優選地，所述的檢測液體中內毒素含量的方法，步驟2)中所用電極在插入到所述混合液之前，電極表面修飾有包含鱟三肽的多肽序列。

優選地，所述的檢測液體中內毒素含量的方法，所述多肽序列所含氨基酸數量為5～50個；所述多肽序列配成溶液修飾到電極表面上，所述多肽序列的濃度為0.1μM～100mM；修飾電極的方法采用吸附固定法、共價鍵合法或交聯法中的任意一種。

優選地，所述的檢測液體中內毒素含量的方法，所述電極為金電極或碳電極。

優選地，所述的檢測液體中內毒素含量的方法，所述電解液中電化學活性物質選自鐵氰化鉀、亞鐵氰化鉀、釕或其配合物、吩惡嗪衍生物或具有電化學性質的納米材料中的任意一種，所述電解液中電化學活性物質的濃度為0.1mM～100mM。

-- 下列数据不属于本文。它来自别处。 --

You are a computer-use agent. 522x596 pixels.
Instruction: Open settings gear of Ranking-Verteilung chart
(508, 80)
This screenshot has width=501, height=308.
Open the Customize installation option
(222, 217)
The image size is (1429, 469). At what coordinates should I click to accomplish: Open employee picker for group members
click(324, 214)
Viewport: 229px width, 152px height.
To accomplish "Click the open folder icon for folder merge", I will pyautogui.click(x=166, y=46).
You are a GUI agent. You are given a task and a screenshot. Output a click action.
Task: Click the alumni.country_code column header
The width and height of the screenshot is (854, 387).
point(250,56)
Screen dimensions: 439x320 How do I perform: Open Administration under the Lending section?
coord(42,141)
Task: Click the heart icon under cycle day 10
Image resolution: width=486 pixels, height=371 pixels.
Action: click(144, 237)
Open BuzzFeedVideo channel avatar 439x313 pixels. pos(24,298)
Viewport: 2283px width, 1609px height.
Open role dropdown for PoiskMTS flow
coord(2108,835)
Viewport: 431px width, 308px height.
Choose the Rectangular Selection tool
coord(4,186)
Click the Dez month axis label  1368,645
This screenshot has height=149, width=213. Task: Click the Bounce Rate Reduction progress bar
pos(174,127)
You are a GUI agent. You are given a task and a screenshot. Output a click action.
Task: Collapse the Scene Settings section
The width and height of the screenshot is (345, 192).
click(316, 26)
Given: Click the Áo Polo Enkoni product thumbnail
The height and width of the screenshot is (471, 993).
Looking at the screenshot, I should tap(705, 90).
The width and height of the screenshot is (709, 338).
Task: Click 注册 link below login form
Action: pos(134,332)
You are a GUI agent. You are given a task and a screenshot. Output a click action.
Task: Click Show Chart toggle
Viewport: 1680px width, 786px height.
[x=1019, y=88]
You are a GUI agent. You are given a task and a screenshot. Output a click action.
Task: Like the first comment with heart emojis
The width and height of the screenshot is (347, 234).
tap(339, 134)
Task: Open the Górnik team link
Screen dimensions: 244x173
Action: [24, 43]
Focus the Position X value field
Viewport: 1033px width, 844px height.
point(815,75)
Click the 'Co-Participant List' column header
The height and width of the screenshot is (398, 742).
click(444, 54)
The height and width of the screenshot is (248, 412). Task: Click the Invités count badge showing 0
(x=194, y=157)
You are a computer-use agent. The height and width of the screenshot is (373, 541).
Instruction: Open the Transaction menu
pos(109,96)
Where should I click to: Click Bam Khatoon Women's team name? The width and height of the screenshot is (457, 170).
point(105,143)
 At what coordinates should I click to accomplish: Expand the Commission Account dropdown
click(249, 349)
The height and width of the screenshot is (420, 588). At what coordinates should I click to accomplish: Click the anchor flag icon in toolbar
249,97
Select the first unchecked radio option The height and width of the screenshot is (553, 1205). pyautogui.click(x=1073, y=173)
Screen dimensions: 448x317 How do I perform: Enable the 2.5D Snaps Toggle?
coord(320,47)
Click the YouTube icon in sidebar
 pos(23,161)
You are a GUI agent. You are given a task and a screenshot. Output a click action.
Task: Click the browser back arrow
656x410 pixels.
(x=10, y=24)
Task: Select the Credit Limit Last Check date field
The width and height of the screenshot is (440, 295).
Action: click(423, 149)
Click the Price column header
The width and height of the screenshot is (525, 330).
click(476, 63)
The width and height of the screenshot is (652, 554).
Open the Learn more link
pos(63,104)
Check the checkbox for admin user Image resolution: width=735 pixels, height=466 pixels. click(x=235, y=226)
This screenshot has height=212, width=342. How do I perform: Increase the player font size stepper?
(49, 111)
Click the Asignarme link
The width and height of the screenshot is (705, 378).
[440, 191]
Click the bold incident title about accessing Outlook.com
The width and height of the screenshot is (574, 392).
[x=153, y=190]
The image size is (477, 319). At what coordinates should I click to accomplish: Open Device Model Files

優選地，所述的檢測液體中內毒素含量的方法，測試電化學響應所用方法選自循環伏安法、計時電量法或示差脈沖伏安法中的任意一種。

優選地，所述的檢測液體中內毒素含量的方法，所述電極表面的反應溫度為37.0±1℃，所述酶切反應的反應時間為10min～3h。

本發明的有益效果是：通過電化學過程檢測出內毒素的濃度，不受樣品顏色的干擾，不使用鱟試劑，有效地降低了成本，緩解了部分生態壓力，還避免了傳統鱟試劑反應中G因子旁路的干擾。同時，使用基因工程的方法，保證了檢測方法中試劑批次間的均一性，有利于產業化生產，適合于環境監測、藥廠質量控制、醫療器械熱原監測等領域。